Johns Hopkins Medicine researchers have further documented an association between a substantially higher risk of maternal morbidity and mortality among those with the inherited blood disorder sickle cell disease (SCD) compared to those without it.
Their analysis, using a large national administrative database with records for pregnant people with SCD, found the maternal mortality rate was 26 times greater than the national average. This figure has not improved since the last time this population was assessed.
The study findings, published in JAMA Network Open, highlight a need for increased disease-specific interventions for pregnant people with SCD, as well as health disparities long known to affect people with the disorder. In 2000 to 2003, the maternal mortality rate for people with sickle cell disease was 7.2 deaths per 10,000. In this study looking at data collected 15 years later, the mortality rate among pregnant people with SCD was 13.3 deaths per 10,000.

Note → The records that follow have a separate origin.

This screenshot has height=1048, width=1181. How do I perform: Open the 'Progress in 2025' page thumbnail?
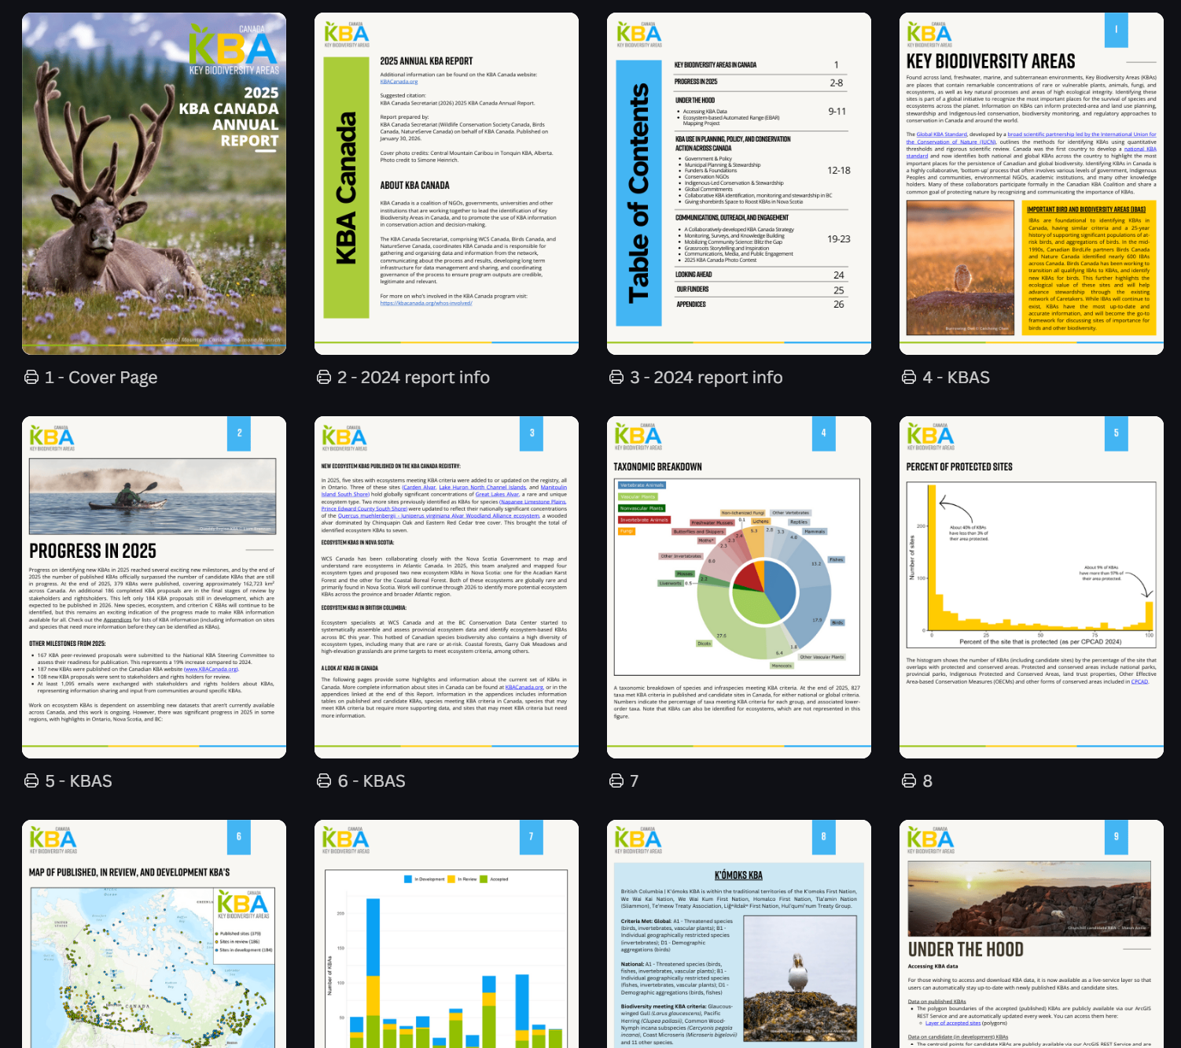[x=154, y=587]
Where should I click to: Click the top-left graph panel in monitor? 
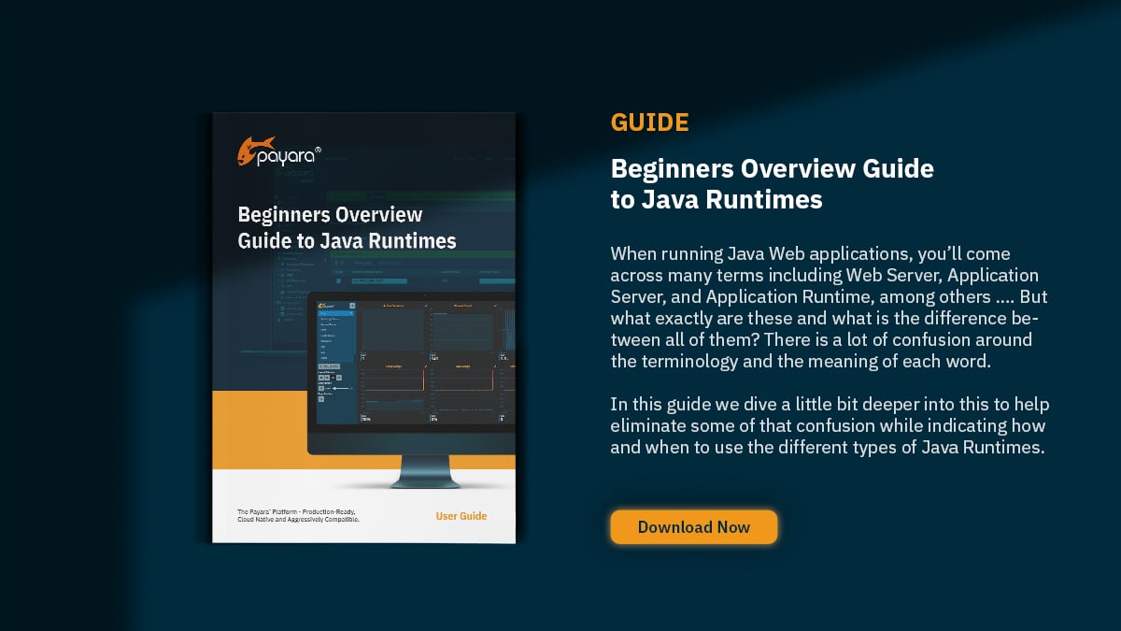[391, 329]
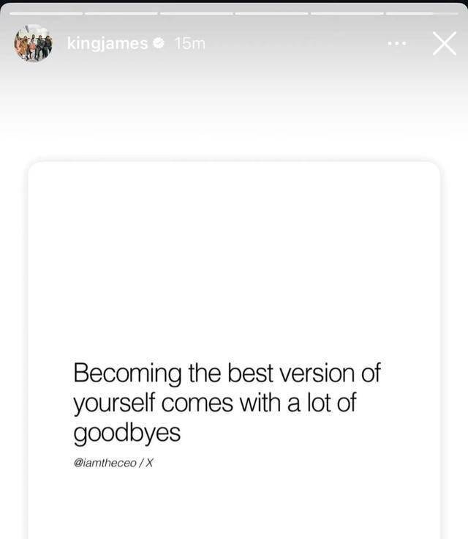Open the three-dot more options menu
The image size is (468, 539).
point(397,44)
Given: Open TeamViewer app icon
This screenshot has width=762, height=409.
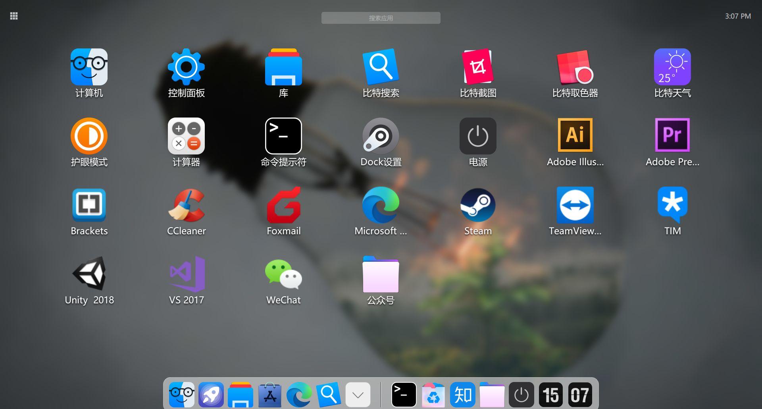Looking at the screenshot, I should (x=575, y=205).
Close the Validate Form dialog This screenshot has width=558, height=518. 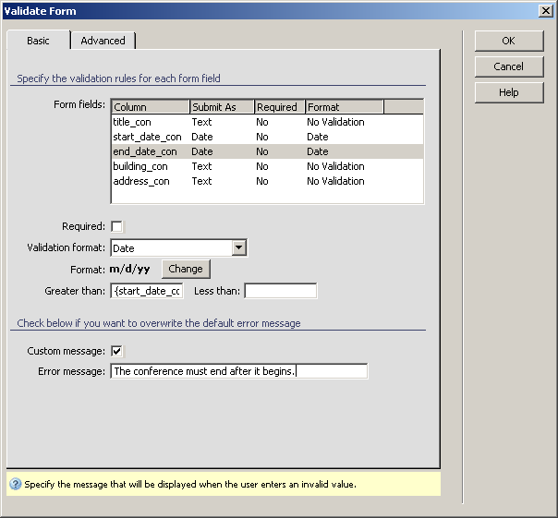545,10
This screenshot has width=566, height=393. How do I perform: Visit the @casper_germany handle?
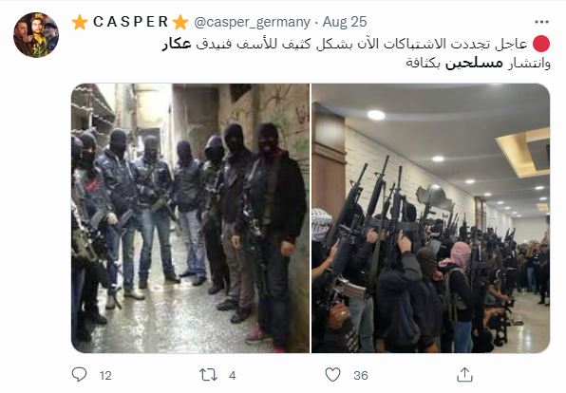coord(252,23)
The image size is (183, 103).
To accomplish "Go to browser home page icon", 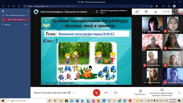I will pyautogui.click(x=19, y=6).
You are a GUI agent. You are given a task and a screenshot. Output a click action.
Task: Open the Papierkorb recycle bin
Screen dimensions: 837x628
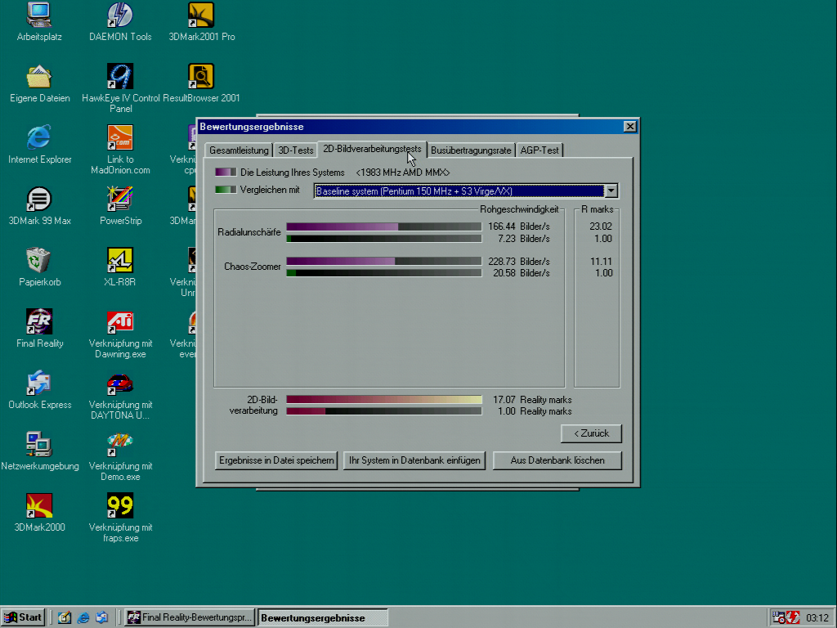pos(39,261)
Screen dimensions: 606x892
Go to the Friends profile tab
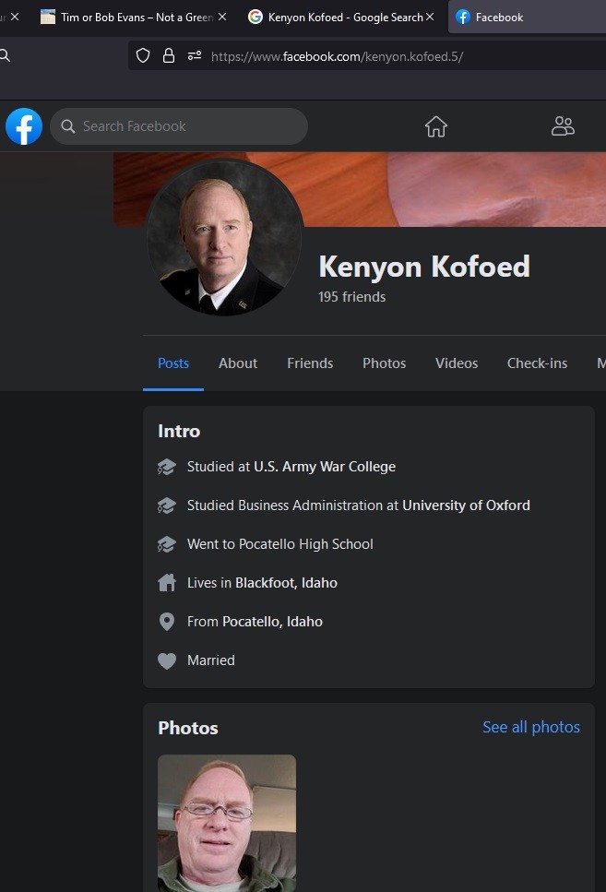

“People with sickle cell disease are already lacking profoundly needed research and clinical care. Pregnant people with sickle cell disease are at an even greater disadvantage,” said Lydia Pecker, assistant professor of medicine specialising in haematology at the Johns Hopkins University School of Medicine.
“Pregnancy can bring out negative side effects of any pre-existing condition, and sickle cell disease is no exception,” said Ahizechukwu Eke, associate professor of gynaecology and obstetrics at the Johns Hopkins University School of Medicine. “Sickle cell patients require more interventions, including increased blood transfusions and more frequent ultrasounds to assess the condition of the fetus.”